Because they might consider that other problems are more worth their time, since smartness changes change their values little.
And maybe they believe that AI alignment isn’t impactful for technical/epistemic reasons.
I’m confused/surprised I need to make this point, because I don’t automatically think they will be persuaded that AI alignment is a big problem they will need to work on, and some effort will likely still need to be required.
Because they might consider that other problems are more worth their time, since smartness changes change their values little.
I mean if they care about solving problems at all, and we are in fact correct about AGI ruin, then they should predictably come to view it as the most important problem and start to work on it?
Are you imagining they’re super myopic or lazy and just want to think about math puzzles or something? If so, my reply is that even if some of them ended up like that, I’d be surprised if they all ended up like that, and if so that would be a failure of the enhancement. The aim isn’t to create people who we will then carefully persuade to work on the problem, the aim is for some of them to be smart + caring + wise enough to see the situation we’re in and decide for themselves to take it on.
More so that I’m imagining they might not even have heard of the argument, and it’s helpful to note that people like Terence Tao, Timothy Gowers and more are all excellent people at their chosen fields, but most people that have a big impact on the world don’t go into AI alignment.
Remember, superintelligence is not omniscience.
So I don’t expect them to be self motivated to work on this specific problem without at least a little persuasion.
I’d expect a few superintelligent adults to join alignment efforts, but nowhere near thousands or tens of thousands, and I’d upper bound it at 300-500 new researchers at most in 15-25 years.
How much probability do you assign to automating AI safety not working in time?

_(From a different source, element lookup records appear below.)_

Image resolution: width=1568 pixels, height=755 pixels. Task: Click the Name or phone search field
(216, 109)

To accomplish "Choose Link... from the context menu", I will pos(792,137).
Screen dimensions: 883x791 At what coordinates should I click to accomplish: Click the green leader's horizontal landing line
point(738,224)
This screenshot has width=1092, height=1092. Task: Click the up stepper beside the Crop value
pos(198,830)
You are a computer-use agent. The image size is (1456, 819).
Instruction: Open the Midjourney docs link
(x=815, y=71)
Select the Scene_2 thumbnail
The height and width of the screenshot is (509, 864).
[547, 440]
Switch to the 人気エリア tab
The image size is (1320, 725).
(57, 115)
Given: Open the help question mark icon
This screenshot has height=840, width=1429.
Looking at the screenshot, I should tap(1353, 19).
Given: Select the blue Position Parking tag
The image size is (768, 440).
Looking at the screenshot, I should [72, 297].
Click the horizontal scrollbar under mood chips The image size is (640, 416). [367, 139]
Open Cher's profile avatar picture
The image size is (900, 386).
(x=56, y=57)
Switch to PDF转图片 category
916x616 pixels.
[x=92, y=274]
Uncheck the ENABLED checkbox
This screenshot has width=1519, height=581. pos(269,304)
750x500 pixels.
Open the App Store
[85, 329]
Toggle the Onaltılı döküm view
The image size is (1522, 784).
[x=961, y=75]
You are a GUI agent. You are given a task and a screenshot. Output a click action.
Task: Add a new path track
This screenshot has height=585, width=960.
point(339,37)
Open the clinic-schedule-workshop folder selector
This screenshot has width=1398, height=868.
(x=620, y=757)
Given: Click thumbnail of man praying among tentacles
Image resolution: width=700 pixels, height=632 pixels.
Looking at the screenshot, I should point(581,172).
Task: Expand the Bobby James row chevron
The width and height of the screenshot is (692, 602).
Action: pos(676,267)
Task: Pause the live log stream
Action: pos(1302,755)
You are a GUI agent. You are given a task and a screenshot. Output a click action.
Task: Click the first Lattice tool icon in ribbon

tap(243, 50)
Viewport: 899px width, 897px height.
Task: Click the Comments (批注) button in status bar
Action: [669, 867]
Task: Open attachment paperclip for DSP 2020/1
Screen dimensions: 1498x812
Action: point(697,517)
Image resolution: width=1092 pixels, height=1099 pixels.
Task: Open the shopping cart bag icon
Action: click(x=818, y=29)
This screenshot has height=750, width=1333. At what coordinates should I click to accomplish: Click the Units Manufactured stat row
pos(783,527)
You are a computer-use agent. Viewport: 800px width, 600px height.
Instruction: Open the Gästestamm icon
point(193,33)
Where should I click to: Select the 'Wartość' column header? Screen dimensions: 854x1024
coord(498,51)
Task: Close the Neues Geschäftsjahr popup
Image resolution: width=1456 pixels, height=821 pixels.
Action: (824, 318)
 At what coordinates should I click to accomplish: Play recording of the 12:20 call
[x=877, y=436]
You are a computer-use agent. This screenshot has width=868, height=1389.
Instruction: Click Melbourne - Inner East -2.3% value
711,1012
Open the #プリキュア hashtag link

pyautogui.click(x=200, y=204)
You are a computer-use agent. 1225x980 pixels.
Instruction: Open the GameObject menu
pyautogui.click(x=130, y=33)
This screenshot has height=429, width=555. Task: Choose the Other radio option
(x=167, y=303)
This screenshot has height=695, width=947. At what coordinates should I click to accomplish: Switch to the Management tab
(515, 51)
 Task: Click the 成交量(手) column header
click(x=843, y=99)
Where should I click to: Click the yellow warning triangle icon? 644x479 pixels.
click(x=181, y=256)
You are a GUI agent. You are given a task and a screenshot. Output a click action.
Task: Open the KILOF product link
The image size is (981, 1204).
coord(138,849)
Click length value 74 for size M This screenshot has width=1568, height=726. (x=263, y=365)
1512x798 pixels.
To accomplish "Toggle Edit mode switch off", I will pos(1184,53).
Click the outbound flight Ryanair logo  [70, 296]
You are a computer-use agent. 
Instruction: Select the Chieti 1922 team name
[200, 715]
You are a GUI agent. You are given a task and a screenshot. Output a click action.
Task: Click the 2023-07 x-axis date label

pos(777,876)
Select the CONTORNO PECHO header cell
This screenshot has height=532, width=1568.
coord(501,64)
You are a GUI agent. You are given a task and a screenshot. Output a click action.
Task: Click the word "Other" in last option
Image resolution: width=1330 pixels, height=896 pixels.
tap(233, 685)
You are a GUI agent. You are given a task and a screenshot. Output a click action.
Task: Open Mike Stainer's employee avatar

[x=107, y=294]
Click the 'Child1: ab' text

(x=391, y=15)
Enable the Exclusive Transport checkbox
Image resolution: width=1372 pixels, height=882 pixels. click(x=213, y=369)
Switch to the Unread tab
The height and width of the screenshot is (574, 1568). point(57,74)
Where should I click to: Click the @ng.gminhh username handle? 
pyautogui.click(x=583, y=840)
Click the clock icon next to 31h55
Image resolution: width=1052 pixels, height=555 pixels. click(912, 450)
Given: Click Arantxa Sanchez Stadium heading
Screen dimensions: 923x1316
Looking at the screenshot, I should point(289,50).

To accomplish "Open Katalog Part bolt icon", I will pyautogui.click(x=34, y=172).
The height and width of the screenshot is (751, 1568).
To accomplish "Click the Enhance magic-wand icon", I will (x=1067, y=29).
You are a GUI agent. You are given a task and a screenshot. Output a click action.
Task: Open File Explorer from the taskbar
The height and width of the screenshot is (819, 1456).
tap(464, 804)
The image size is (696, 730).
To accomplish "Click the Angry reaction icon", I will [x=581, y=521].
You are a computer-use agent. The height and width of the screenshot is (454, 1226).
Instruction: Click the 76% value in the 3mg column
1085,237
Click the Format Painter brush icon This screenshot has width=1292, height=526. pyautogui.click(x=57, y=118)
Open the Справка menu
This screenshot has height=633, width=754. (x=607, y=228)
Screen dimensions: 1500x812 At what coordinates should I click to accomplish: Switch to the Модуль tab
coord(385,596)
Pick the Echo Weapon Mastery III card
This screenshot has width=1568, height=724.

Because I believe the preparing to automate AI safety work is probably the highest-value in pure ability to reduce X-risk probability, assuming it does work, so I assign much higher EV to automating AI safety, relative to other approaches.
I think I’m at <10% that non-enhanced humans will be able to align ASI in time, and if I condition on them succeeding somehow I don’t think it’s because they got AIs to do it for them. Like maybe you can automate some lower level things that might be useful (e.g. specific interpretability experiments), but at the end of the day someone has to understand in detail how the outcome is being steered or they’re NGMI. Not sure exactly what you mean by “automating AI safety”, but I think stronger forms of the idea are incoherent (e.g. “we’ll just get AI X to figure it all out for us” has the problem of requiring X to be aligned in the first place).
As far as what a plan to automate AI safety would work out in practice, assuming a relatively strong version of the concept is in this post below, and there will be another post that comes out by the same author talking more about the big risks discussed in the comments below:
In general, I think the crux is that in most timelines (at a lower bound, 65-70%) that have AGI developed relatively soon (so timelines from 2030-2045, roughly), and the alignment problem isn’t solvable by default/it’s at least non-trivially tricky to solved, conditioning on alignment success looks more like “we’ve successfully figured out how to prepare for AI automation of everything, and we managed to use alignment and control techniques well enough that we can safely pass most of the effort to AI”, rather than other end states like “humans are deeply enhanced” or “lawmakers actually coordinated to pause AI, and are actually giving funding to alignment organizations such that we can make AI safe.”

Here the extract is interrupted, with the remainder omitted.